> **PASSAGE PROVIDED**

Thanks for the heads up Barry.

Manda Otto

01/15/2010 04:09 pm

Mr. Hochman, I have to disagree with you here: It is not sleazy to do work in your own client management account. This is the purpose of having such an account. Lawsuits cost a lot of money. Money many freelance consultants don't have readily on hand to defend themselves with. While I am against withholding completed and paid-for work, I don't believe protecting your hard anyway possible is "sleazy" in the least. An artist wouldn't give his art away until he has been paid. A graphic designer wouldn't hand over raw files to a client who has yet to pay. I wouldn't hand over hours of calculated research to a client who hasn't paid.

Brian Carter

01/15/2010 04:31 pm

I agree with Manda. It's not realistic for most people to sue, and lawyers are usually the biggest winners in lawsuits. I actually talked to our AdWords Agency Rep about a year ago about this hypothetical, and they said the agency owned the work. The policy must have changed. Good to know.

Brian Carter

01/15/2010 04:42 pm

Here is the email I received from our Google rep back in December 2008: [names redacted] date Fri, Dec 5, 2008 at 4:56 PM subject Re: [#373046815] 2 questions mailed-by signed-by Hi Brian, [irrelevant answer to other question redacted] Regarding your second question, Google does not arbitrate account access issues, so we don't take one stance or another. Issues of access are entirely determined by agencies and end clients, but speaking from my own personal experience, I have seen a lot of agencies create accounts using their own login email addresses as Account Administrators. Then, if an end client decides to terminate or transition service, the agency does not grant access. Of course, I have also seen agencies hand over end client accounts completely, depending on the situation. So, whatever works best for you and your clients.

No Name

01/15/2010 04:49 pm

This is a classic issue that all consultants deal with. The interesting thing is that google acted in this case (and in google's interest because the consultant would of shut the campaign down.)

David Wallace

01/15/2010 04:53 pm

While we don't do a whole lot of paid search marketing, our practice has always been to set up an individual AdWords account which the client can access and ultimately take control of if needed and then manage that campaign through our "Client Center." We make sure we are paid for all set up work and collect a monthly retainer as well. If there is a point where the client no longer wishes to utilize our services, they can take over the management of the account as it is theirs in the first place. This follows the same principle of designing a web site for a client - the site itself becomes their intellectual property and while the designer may provide updates, hosting, etc, for pay, the client ultimately owns the intellectual property.

(Items excerpted from a collection)
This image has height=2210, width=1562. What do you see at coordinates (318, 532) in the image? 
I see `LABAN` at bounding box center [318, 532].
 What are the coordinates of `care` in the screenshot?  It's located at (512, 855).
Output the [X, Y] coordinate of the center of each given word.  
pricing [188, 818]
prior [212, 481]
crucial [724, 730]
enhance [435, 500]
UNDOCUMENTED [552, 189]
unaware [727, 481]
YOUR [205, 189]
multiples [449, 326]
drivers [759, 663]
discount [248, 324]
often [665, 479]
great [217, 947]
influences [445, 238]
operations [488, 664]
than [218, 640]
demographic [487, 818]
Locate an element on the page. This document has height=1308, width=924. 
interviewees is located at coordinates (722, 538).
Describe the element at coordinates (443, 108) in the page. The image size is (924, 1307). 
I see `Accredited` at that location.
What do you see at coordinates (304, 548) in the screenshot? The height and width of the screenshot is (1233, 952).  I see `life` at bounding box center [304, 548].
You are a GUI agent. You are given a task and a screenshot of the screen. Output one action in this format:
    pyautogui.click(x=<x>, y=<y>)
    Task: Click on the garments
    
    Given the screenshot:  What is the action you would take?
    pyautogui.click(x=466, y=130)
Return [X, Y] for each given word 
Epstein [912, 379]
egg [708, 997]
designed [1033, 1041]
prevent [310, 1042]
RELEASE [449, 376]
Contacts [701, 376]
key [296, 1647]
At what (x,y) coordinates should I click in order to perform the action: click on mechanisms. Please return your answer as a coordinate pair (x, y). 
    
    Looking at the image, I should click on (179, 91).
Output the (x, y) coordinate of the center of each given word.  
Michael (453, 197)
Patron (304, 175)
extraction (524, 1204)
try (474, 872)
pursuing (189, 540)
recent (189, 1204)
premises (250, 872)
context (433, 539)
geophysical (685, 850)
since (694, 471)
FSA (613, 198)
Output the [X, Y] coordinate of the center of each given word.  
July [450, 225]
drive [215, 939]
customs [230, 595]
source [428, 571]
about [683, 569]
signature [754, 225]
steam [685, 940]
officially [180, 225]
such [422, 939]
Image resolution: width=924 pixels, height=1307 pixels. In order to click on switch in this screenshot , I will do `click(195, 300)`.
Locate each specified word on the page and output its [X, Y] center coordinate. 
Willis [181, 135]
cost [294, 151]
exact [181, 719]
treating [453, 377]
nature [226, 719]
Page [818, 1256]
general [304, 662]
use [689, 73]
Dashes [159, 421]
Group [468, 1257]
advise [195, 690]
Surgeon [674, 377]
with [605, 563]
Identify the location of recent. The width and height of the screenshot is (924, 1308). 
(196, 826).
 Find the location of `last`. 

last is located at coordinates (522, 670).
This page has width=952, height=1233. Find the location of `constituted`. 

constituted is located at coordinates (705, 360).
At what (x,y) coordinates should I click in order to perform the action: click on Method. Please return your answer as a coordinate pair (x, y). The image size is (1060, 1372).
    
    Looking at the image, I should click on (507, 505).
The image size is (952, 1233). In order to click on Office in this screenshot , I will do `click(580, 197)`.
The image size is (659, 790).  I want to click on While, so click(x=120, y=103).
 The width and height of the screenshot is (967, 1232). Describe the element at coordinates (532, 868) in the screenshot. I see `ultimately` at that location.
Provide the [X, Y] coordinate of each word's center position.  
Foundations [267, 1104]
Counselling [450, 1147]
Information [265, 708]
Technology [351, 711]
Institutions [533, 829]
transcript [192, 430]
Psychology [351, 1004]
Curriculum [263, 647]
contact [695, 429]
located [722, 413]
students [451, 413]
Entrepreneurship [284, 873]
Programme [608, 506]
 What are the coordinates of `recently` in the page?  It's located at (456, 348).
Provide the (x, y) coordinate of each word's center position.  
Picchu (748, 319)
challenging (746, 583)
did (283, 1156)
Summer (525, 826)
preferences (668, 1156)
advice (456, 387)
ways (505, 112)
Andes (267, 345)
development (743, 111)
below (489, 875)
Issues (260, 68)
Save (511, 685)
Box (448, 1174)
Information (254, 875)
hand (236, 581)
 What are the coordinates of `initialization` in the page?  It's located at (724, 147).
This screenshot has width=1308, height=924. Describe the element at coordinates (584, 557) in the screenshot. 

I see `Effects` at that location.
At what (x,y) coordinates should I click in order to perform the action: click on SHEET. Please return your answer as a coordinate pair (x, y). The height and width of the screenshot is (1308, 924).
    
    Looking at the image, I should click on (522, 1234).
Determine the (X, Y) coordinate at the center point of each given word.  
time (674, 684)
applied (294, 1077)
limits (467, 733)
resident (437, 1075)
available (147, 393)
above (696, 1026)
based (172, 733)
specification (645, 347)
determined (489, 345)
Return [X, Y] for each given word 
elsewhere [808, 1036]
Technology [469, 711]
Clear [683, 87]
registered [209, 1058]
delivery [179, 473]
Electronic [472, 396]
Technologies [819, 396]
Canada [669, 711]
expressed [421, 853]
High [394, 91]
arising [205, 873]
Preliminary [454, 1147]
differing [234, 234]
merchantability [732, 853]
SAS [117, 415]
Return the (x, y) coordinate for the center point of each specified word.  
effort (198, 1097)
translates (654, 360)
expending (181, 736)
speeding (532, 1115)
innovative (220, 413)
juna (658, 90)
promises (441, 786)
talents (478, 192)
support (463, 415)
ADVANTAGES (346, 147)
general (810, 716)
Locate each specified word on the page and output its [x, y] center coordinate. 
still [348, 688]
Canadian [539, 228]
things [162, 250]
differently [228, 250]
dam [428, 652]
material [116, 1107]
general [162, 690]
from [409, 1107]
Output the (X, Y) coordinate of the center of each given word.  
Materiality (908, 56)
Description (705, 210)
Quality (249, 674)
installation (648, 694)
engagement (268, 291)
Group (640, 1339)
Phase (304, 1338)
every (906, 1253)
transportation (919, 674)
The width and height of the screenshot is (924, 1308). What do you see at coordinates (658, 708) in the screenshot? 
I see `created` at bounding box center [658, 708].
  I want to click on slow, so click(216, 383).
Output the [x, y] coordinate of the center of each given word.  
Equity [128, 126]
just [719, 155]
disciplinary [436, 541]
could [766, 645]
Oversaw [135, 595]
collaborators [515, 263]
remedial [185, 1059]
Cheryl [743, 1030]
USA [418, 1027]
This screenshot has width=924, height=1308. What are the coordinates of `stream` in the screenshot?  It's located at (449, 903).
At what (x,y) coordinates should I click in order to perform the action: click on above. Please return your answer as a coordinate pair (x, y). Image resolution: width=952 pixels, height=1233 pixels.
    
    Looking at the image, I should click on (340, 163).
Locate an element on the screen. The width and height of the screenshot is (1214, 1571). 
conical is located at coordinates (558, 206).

> **REQUIRED WORK**
(1) Set down, word for word, the part of the comment thread on AdWords account ownership that opens with the words containing "I agree with" and closes with "Good to know.".
(2) Resume the comment thread on AdWords account ownership from the point where it stops.

> **ANSWERS FOR THE EXERCISE**
(1)
I agree with Manda. It's not realistic for most people to sue, and lawyers are usually the biggest winners in lawsuits. I actually talked to our AdWords Agency Rep about a year ago about this hypothetical, and they said the agency owned the work. The policy must have changed. Good to know.

(2)
Jamie @ Brainy

01/15/2010 04:59 pm

For new customers, I try to set up a fair compensation schedule that gives me some level of protection: a down payment on new projects (like 50%), the rest upon launch, and management billing at the beginning of the month, not at the end. And this is where having a merchant credit card account is a good idea. :)

Jeremy Hermanns

01/16/2010 12:22 am

(Mr. Hochman = Shame on you) Are you kidding me? As a 8+ Year PPC Expert, Former Overture/Yahoo Employee, AdAge Agency of the Year Award Winner, and numerous SEM Award recipient (not to mention managing 1Million a month + in spend on GOOGLE ALONE) - you are just wrong. Google IS following the buck, not the legal entity that did the work - this is fraud. Google should be publicly humiliated, this behavior is simply their way of testing how far they can go - let's make sure the leash is short.

Claire Jarrett

01/17/2010 09:36 pm

I can see both points of view - as the consultant I would be seriously irritated, hope they had good terms and conditions that can be legally enforced. I've had a couple of clients recently disappear without paying bills, removing my access to the account without warning and failing to give notice. Really pisses me off.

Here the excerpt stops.